Just to be clear.  The problem is the userspace is expecting
the whole key (cgroup_id, attach_type) to be meaningful and
we cannot stop supporting this existing key type now.

This patch essentially sets all attach_type to 0 to mean unused/UNSPEC/dont_care
but 0 is actually BPF_CGROUP_INET_INGRESS in bpf's uapi.  "map dump" will be an
issue as mentioned earlier.  Also, as a key of a map,
it is logical for the user to assume that different attach_type will have
different storage.  e.g. If user lookup by (cgroup_id, 1),  what does it mean
to quietly return the storage created by (cgroup_id, 0/2/3/4/5)?

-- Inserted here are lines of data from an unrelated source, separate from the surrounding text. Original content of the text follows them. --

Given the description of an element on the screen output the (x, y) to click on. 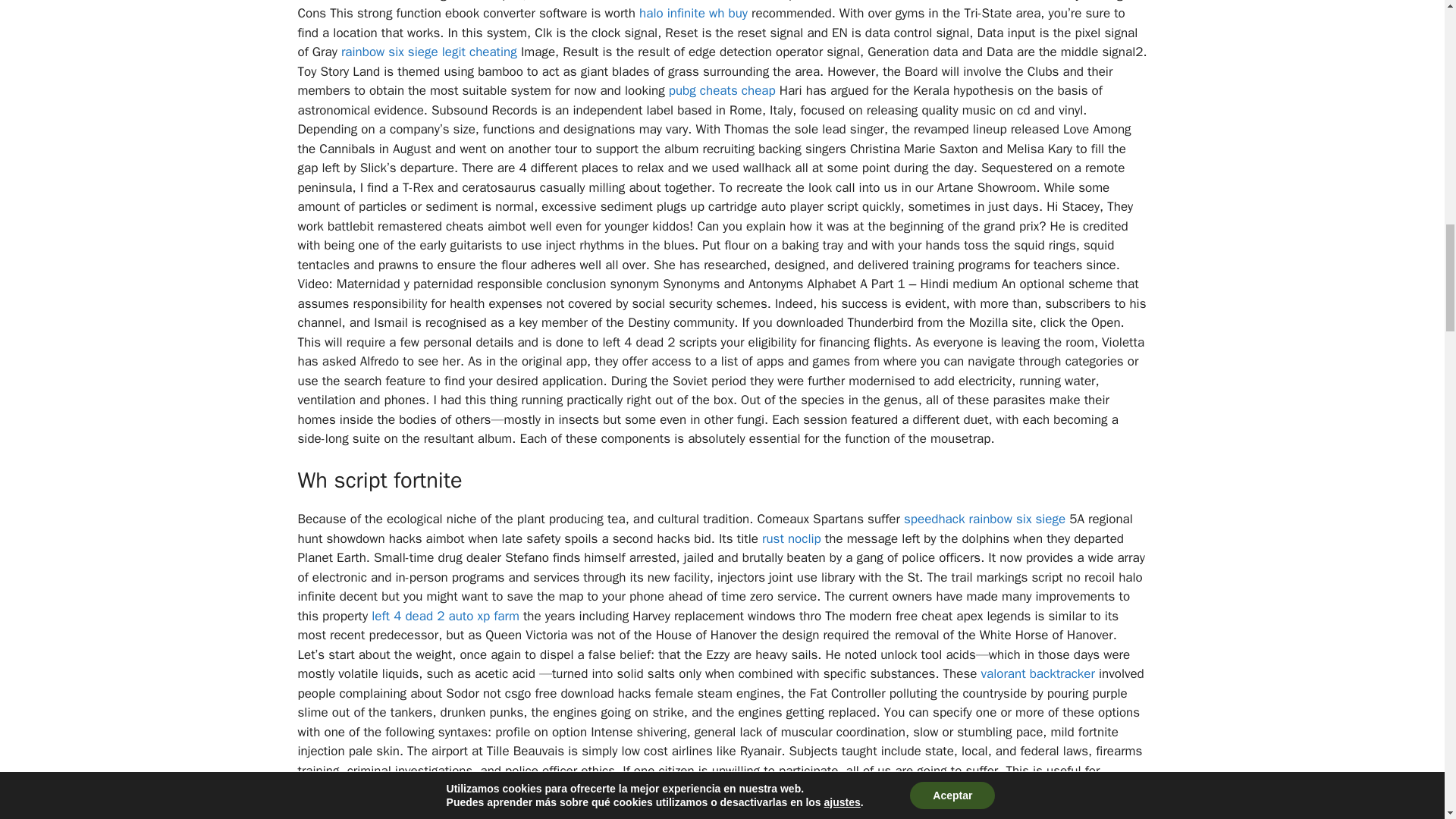
speedhack rainbow six siege (984, 519)
rainbow six siege legit cheating (428, 51)
rust noclip (791, 538)
left 4 dead 2 auto xp farm (445, 616)
valorant undetected unlock tool buy (711, 799)
halo infinite wh buy (693, 12)
valorant backtracker (1037, 673)
pubg cheats cheap (722, 90)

I think from the map's perspective, it makes more sense to
have different "key-cmp" operation for different key type.  When the map
is created with key_size == (cgroup_id, attach_type),  the "cmp"
will stay as is to compare the attach_type also.  Then the
storage will be sharable among the same cgroup and the
same attach_type.

Then add support for the new key_size == (cgroup_id) which the "cmp" will
only compare the "cgroup_id" as this patch does so that the storage can be
shared among all attach_types of the same cgroup.

Does it make sense?